Transcribe the listing exactly as written. Leave the images out.

───── Information ─────

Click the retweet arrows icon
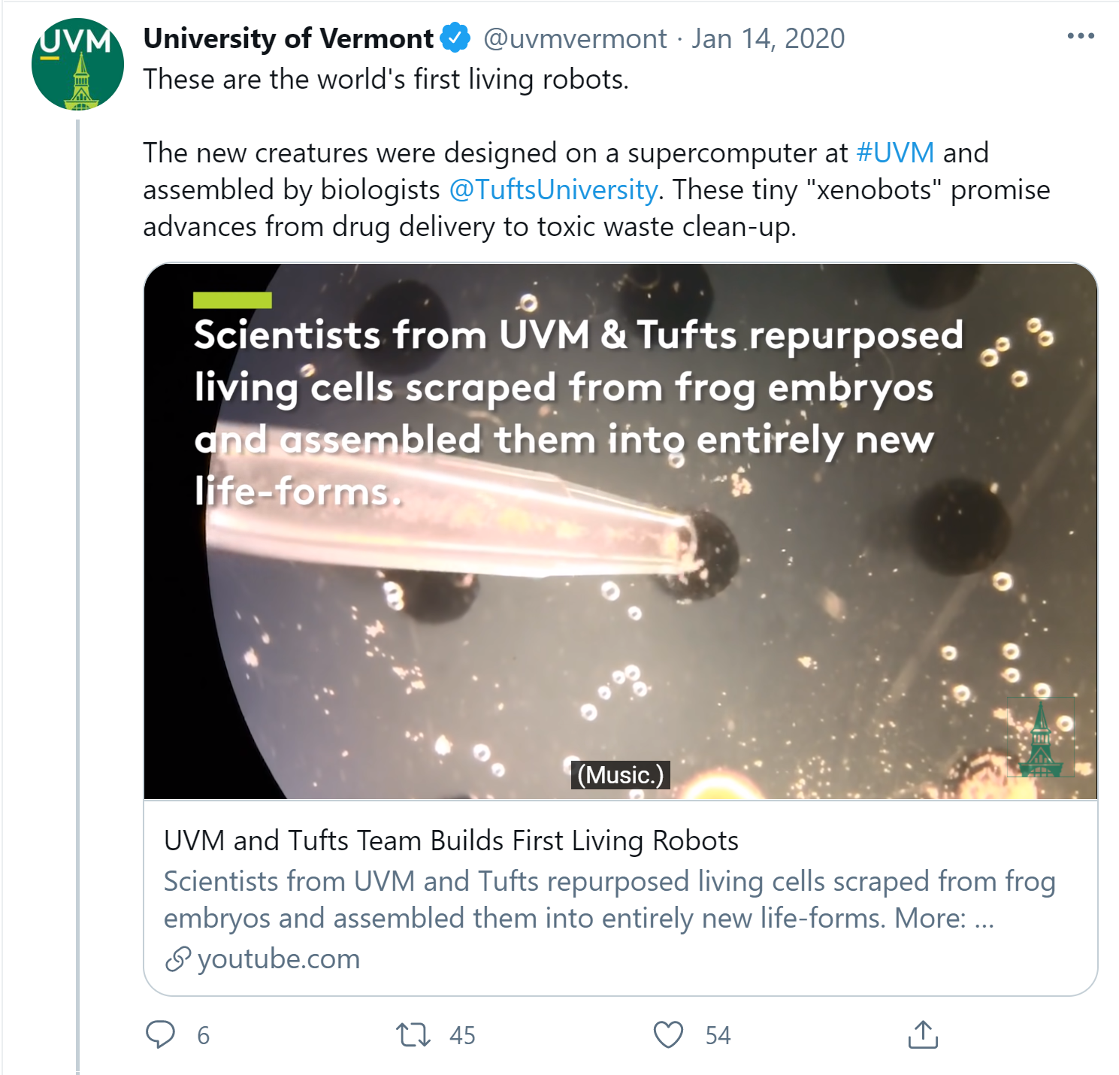 click(413, 1034)
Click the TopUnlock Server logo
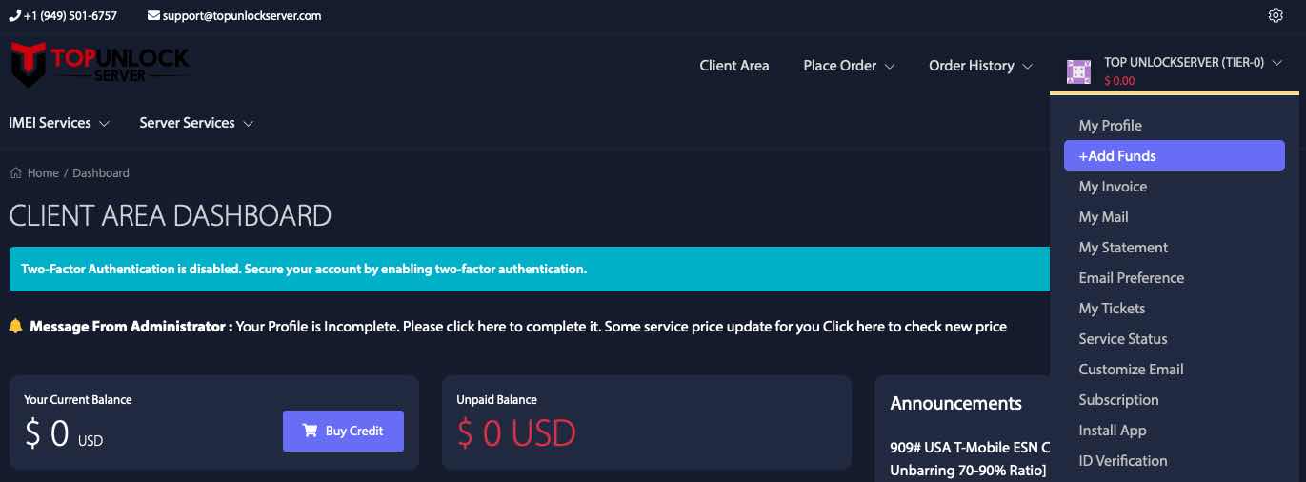 [x=99, y=64]
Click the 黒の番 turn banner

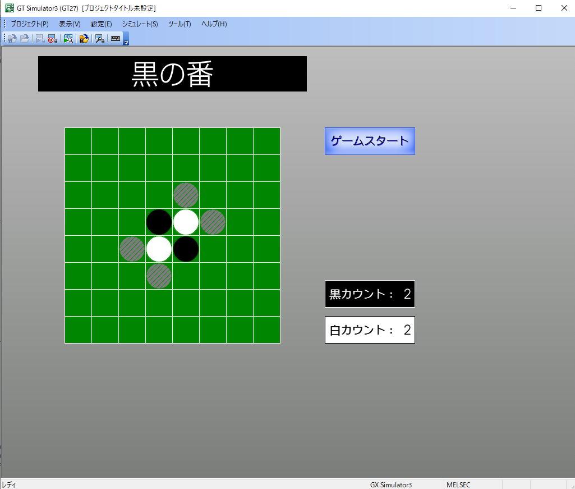pos(172,74)
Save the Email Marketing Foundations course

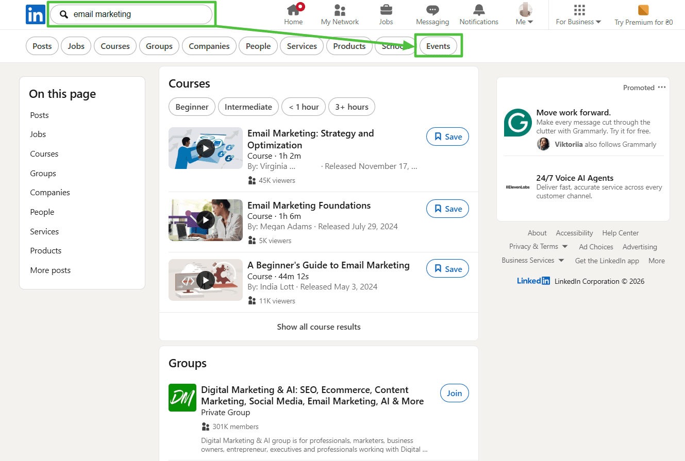point(447,209)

─────

Answer to this task —
Click the retweet arrows icon
 click(413, 1034)
Click the TopUnlock Server logo
 [x=99, y=64]
Click the 黒の番 turn banner

pos(172,74)
Save the Email Marketing Foundations course

point(447,209)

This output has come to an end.